## Stated problem
Could you edit the records between the lines holding "Task: Open the 'click here' confirmation link" and "[x=48, y=51]", inclusive, so that "notifications" becomes "alerts", and give only those lines back with everything else unchanged?

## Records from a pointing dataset
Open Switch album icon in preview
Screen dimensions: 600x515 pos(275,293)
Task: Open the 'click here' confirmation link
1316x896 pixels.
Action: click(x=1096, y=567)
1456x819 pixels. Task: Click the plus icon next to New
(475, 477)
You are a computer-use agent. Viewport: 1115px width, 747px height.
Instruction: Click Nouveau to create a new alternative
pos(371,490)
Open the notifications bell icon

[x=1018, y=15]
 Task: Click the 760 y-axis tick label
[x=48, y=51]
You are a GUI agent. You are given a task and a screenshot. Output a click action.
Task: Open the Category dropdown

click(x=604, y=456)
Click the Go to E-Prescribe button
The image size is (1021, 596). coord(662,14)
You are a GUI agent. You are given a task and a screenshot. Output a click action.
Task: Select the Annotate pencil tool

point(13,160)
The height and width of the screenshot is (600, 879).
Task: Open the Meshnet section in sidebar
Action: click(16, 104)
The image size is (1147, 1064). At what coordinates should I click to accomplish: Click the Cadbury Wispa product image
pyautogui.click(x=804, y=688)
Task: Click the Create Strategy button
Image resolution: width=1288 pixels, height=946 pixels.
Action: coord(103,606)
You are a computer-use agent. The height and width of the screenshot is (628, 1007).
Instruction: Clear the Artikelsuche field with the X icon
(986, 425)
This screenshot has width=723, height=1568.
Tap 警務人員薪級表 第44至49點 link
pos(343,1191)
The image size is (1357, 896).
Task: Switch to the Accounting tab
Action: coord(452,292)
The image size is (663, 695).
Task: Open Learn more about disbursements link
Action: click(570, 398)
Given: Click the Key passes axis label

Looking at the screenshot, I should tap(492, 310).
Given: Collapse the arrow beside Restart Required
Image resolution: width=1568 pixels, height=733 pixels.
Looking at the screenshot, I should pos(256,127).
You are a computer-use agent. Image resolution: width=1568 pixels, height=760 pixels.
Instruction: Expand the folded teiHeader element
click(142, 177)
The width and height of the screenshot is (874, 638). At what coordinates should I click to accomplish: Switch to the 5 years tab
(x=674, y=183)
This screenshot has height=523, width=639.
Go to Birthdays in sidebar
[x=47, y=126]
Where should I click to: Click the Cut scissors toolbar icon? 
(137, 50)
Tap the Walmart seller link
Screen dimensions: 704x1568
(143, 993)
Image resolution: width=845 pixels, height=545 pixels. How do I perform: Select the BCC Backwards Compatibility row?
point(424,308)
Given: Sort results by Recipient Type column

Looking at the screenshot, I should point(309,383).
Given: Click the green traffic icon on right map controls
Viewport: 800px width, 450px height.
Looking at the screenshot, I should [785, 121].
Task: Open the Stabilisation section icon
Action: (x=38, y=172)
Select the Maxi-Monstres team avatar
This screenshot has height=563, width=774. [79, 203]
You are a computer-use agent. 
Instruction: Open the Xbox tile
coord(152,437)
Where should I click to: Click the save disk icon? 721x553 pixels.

## Exercise answer
Task: Open the 'click here' confirmation link
1316x896 pixels.
Action: click(x=1096, y=567)
1456x819 pixels. Task: Click the plus icon next to New
(475, 477)
You are a computer-use agent. Viewport: 1115px width, 747px height.
Instruction: Click Nouveau to create a new alternative
pos(371,490)
Open the alerts bell icon

[x=1018, y=15]
 Task: Click the 760 y-axis tick label
[x=48, y=51]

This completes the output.